• **TASK**
Whichever lines of the entries hold the word "Tools" should be identified and copied.

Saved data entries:
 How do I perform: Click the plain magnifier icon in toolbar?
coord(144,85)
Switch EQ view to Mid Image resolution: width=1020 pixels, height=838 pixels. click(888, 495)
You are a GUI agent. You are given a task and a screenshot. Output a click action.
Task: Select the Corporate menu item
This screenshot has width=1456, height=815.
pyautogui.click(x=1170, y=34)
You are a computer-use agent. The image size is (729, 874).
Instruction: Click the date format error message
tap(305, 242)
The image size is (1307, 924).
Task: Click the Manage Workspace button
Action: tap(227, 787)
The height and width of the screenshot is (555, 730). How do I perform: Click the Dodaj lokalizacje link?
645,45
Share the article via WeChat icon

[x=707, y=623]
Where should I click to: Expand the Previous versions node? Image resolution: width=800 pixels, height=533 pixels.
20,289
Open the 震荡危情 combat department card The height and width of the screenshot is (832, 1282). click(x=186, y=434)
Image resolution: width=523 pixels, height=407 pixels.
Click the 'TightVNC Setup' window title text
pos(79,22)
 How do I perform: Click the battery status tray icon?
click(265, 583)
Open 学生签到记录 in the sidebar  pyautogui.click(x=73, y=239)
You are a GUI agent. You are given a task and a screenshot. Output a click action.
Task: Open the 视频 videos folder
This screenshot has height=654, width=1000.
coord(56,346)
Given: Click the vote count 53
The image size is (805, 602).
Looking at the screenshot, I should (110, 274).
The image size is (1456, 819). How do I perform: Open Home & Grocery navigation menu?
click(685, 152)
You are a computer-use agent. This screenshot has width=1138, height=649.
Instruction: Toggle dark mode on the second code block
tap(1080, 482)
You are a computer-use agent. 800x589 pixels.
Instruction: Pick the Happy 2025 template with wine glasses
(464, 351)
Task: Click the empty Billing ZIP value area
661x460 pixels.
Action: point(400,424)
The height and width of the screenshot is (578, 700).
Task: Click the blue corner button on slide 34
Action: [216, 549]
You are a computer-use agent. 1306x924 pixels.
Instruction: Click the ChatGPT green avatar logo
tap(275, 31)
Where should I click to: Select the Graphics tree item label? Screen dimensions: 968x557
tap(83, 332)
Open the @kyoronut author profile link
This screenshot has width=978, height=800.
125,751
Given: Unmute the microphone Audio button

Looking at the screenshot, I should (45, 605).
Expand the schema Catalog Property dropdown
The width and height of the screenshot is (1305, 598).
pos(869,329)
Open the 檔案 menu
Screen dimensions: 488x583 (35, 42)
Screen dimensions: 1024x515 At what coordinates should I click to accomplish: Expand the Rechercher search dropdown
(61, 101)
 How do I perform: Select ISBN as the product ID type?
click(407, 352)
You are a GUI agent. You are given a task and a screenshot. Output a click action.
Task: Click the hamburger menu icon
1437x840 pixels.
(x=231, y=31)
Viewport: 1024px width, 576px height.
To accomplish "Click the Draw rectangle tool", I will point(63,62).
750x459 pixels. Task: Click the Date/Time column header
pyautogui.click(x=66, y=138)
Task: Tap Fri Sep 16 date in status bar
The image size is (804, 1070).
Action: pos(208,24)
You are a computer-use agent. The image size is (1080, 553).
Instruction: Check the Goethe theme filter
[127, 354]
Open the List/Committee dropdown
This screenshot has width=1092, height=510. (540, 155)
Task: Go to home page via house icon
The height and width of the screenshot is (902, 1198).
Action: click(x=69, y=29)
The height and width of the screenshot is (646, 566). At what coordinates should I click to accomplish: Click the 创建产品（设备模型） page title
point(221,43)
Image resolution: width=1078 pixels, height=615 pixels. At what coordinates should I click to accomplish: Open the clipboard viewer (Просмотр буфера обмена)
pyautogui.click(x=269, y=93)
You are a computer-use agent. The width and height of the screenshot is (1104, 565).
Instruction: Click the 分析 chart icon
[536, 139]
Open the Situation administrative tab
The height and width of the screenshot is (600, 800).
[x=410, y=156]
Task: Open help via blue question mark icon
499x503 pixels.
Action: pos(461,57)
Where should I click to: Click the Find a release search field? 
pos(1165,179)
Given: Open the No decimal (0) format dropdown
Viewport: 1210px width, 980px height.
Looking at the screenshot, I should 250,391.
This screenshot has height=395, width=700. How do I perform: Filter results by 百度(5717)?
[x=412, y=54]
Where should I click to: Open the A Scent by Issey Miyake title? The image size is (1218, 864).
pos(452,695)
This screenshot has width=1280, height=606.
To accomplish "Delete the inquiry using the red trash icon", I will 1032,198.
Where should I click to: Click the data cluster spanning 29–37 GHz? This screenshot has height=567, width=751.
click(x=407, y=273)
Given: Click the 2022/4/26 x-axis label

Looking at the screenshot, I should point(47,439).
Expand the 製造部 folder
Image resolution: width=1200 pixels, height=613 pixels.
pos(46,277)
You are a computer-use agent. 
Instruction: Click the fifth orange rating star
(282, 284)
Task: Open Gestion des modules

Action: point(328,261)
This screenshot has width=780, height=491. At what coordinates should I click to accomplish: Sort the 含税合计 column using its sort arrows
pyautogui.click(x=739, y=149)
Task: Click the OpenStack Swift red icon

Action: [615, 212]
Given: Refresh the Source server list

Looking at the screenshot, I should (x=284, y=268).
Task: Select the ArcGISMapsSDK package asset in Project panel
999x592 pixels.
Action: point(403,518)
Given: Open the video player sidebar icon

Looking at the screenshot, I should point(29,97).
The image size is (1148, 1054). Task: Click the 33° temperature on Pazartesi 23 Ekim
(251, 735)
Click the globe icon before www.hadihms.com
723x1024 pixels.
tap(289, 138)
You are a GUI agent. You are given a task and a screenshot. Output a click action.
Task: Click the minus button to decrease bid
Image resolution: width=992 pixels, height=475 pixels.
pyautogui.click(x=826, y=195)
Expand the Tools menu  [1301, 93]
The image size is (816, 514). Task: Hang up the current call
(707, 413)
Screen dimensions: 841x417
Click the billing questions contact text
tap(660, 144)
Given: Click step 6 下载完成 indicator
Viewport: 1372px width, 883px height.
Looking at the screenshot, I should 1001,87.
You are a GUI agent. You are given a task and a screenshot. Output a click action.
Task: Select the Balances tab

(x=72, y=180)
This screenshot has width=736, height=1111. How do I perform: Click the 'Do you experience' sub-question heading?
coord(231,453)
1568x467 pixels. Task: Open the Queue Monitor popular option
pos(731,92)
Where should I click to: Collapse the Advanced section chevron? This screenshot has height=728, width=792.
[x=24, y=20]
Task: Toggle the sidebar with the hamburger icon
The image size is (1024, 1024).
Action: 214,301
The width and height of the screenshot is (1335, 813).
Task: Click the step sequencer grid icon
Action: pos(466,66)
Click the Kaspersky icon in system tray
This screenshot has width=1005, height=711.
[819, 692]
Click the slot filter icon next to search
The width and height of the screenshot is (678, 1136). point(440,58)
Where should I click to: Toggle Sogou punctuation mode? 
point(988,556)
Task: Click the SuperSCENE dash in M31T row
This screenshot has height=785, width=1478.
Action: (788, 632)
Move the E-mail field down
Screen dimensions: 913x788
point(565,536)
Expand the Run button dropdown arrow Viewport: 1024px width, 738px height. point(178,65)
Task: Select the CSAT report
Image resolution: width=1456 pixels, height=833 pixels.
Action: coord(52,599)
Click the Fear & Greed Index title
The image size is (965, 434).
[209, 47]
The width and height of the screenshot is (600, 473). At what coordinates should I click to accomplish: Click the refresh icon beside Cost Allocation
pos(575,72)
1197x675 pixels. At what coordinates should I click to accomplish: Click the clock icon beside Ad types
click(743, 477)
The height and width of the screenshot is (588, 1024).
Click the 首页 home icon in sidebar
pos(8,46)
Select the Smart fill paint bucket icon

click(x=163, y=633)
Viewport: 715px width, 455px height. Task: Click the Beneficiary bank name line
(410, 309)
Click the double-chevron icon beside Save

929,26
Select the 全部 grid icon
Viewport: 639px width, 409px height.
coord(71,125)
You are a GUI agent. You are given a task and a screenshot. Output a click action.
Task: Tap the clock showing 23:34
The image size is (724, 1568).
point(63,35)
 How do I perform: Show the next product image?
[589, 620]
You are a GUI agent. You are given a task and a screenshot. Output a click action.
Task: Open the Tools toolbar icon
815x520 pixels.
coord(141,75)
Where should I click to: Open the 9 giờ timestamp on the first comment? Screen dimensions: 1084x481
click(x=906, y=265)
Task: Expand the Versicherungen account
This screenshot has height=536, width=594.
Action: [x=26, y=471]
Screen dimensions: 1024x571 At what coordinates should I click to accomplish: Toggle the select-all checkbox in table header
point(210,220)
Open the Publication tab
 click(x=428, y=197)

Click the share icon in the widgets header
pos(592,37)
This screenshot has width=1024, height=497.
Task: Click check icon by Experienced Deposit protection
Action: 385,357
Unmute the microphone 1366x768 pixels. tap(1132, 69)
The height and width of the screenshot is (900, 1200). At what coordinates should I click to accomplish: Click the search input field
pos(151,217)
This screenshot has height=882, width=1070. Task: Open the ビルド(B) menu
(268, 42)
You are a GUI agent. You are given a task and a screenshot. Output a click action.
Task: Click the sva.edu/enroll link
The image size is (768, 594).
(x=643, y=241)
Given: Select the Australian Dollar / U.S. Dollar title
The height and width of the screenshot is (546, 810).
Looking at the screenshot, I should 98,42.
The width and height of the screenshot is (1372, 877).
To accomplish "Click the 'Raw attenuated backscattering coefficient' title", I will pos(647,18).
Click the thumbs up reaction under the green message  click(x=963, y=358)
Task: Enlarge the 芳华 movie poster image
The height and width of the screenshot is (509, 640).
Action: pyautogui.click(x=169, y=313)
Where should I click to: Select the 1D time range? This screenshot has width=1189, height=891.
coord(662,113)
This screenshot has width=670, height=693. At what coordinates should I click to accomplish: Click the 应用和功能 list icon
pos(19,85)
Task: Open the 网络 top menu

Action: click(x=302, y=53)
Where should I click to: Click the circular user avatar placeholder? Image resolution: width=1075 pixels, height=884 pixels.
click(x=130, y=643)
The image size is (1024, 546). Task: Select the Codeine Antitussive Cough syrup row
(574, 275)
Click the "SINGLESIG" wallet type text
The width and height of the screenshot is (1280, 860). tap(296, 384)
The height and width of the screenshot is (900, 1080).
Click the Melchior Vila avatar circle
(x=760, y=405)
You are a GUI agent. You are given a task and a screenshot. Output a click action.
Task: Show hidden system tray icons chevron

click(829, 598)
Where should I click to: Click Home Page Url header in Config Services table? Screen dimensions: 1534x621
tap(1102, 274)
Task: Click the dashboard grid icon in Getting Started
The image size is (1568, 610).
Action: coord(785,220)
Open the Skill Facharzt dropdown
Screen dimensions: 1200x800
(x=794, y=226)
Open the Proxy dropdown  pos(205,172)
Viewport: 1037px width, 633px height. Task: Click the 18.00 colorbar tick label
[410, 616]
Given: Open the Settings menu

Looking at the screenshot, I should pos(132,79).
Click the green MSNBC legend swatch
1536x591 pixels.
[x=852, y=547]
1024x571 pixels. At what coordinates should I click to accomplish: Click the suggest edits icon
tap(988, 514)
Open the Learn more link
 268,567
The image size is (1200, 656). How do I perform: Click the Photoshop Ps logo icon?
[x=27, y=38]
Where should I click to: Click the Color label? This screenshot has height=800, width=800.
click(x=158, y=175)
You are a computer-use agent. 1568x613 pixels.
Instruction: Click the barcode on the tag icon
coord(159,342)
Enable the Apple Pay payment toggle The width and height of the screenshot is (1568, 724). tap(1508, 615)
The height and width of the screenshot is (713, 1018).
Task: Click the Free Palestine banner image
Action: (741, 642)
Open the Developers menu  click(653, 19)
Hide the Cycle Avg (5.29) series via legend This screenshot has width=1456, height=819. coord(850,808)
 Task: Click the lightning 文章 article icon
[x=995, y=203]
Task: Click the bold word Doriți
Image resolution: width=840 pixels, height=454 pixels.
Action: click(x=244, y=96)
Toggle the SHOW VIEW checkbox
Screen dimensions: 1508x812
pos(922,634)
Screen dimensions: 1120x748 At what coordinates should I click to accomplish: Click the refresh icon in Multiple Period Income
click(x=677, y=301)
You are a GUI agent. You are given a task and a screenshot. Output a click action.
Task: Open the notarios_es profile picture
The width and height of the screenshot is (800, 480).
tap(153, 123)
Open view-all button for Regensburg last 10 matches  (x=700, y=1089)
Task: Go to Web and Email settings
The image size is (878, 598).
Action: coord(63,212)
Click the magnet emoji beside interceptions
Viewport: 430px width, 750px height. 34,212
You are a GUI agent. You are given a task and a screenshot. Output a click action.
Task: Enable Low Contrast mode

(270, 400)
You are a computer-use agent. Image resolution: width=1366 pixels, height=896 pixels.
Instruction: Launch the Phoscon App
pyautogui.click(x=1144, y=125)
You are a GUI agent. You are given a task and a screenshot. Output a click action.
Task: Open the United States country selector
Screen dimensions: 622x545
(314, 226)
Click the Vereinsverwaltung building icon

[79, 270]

• **WRITTEN REPLY**
Expand the Tools menu  [1301, 93]
Task: Open the Tools toolbar icon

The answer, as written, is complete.